=== Records ===

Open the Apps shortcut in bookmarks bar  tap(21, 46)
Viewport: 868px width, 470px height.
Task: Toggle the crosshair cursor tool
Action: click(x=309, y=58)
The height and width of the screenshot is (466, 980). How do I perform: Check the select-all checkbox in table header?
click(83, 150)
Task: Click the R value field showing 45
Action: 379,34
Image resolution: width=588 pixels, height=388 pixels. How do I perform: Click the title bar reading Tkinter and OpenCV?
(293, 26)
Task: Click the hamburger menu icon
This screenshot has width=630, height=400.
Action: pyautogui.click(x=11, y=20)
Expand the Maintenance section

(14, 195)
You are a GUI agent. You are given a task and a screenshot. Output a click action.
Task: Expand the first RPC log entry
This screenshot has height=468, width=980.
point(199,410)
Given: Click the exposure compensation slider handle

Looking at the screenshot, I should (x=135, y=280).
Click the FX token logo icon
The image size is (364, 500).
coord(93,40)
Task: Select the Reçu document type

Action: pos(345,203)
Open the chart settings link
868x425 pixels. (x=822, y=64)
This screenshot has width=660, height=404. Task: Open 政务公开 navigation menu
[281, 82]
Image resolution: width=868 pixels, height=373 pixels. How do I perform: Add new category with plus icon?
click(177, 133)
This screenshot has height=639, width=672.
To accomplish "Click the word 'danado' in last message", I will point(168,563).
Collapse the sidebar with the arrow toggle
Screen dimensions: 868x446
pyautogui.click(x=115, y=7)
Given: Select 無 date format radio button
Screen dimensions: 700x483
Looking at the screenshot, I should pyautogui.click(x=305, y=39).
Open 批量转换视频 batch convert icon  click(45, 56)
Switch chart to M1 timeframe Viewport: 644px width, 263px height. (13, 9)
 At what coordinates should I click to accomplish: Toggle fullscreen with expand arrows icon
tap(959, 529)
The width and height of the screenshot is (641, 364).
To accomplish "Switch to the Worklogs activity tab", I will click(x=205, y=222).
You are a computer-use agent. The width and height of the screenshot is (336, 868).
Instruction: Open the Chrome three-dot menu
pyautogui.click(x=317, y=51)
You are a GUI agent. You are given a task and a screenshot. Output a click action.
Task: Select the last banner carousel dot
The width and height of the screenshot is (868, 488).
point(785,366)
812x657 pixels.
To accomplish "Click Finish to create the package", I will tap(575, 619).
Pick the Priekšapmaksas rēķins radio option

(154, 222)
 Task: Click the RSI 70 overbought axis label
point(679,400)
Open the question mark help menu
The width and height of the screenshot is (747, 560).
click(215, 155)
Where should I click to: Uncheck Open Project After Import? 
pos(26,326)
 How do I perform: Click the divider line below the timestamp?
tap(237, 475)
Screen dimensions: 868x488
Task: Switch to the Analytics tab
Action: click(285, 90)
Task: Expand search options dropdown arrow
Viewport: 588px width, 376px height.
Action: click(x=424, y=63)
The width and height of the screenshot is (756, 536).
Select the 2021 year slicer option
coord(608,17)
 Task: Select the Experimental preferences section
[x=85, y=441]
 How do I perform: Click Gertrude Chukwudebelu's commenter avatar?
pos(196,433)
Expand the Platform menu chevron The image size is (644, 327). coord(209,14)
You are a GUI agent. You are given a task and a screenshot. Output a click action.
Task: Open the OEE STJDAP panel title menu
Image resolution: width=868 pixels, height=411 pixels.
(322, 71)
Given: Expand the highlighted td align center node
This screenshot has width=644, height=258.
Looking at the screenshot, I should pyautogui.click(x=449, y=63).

===

▶ [Task details]: Taking the entries above, please repeat each one exactly.

▶ [Answer to this problem]:
Open the Apps shortcut in bookmarks bar  tap(21, 46)
Viewport: 868px width, 470px height.
Task: Toggle the crosshair cursor tool
Action: click(x=309, y=58)
The height and width of the screenshot is (466, 980). How do I perform: Check the select-all checkbox in table header?
click(83, 150)
Task: Click the R value field showing 45
Action: 379,34
Image resolution: width=588 pixels, height=388 pixels. How do I perform: Click the title bar reading Tkinter and OpenCV?
(293, 26)
Task: Click the hamburger menu icon
This screenshot has width=630, height=400.
Action: pyautogui.click(x=11, y=20)
Expand the Maintenance section

(14, 195)
You are a GUI agent. You are given a task and a screenshot. Output a click action.
Task: Expand the first RPC log entry
This screenshot has height=468, width=980.
point(199,410)
Given: Click the exposure compensation slider handle

Looking at the screenshot, I should (x=135, y=280).
Click the FX token logo icon
The image size is (364, 500).
coord(93,40)
Task: Select the Reçu document type

Action: pos(345,203)
Open the chart settings link
868x425 pixels. (x=822, y=64)
This screenshot has width=660, height=404. Task: Open 政务公开 navigation menu
[281, 82]
Image resolution: width=868 pixels, height=373 pixels. How do I perform: Add new category with plus icon?
click(177, 133)
This screenshot has height=639, width=672.
To accomplish "Click the word 'danado' in last message", I will point(168,563).
Collapse the sidebar with the arrow toggle
Screen dimensions: 868x446
pyautogui.click(x=115, y=7)
Given: Select 無 date format radio button
Screen dimensions: 700x483
Looking at the screenshot, I should pyautogui.click(x=305, y=39).
Open 批量转换视频 batch convert icon  click(45, 56)
Switch chart to M1 timeframe Viewport: 644px width, 263px height. (13, 9)
 At what coordinates should I click to accomplish: Toggle fullscreen with expand arrows icon
tap(959, 529)
The width and height of the screenshot is (641, 364).
To accomplish "Switch to the Worklogs activity tab", I will click(x=205, y=222).
You are a computer-use agent. The width and height of the screenshot is (336, 868).
Instruction: Open the Chrome three-dot menu
pyautogui.click(x=317, y=51)
You are a GUI agent. You are given a task and a screenshot. Output a click action.
Task: Select the last banner carousel dot
The width and height of the screenshot is (868, 488).
point(785,366)
812x657 pixels.
To accomplish "Click Finish to create the package", I will tap(575, 619).
Pick the Priekšapmaksas rēķins radio option

(154, 222)
 Task: Click the RSI 70 overbought axis label
point(679,400)
Open the question mark help menu
The width and height of the screenshot is (747, 560).
click(215, 155)
Where should I click to: Uncheck Open Project After Import? 
pos(26,326)
 How do I perform: Click the divider line below the timestamp?
tap(237, 475)
Screen dimensions: 868x488
Task: Switch to the Analytics tab
Action: click(285, 90)
Task: Expand search options dropdown arrow
Viewport: 588px width, 376px height.
Action: click(x=424, y=63)
The width and height of the screenshot is (756, 536).
Select the 2021 year slicer option
coord(608,17)
 Task: Select the Experimental preferences section
[x=85, y=441]
 How do I perform: Click Gertrude Chukwudebelu's commenter avatar?
pos(196,433)
Expand the Platform menu chevron The image size is (644, 327). coord(209,14)
You are a GUI agent. You are given a task and a screenshot. Output a click action.
Task: Open the OEE STJDAP panel title menu
Image resolution: width=868 pixels, height=411 pixels.
(322, 71)
Given: Expand the highlighted td align center node
This screenshot has width=644, height=258.
Looking at the screenshot, I should pyautogui.click(x=449, y=63).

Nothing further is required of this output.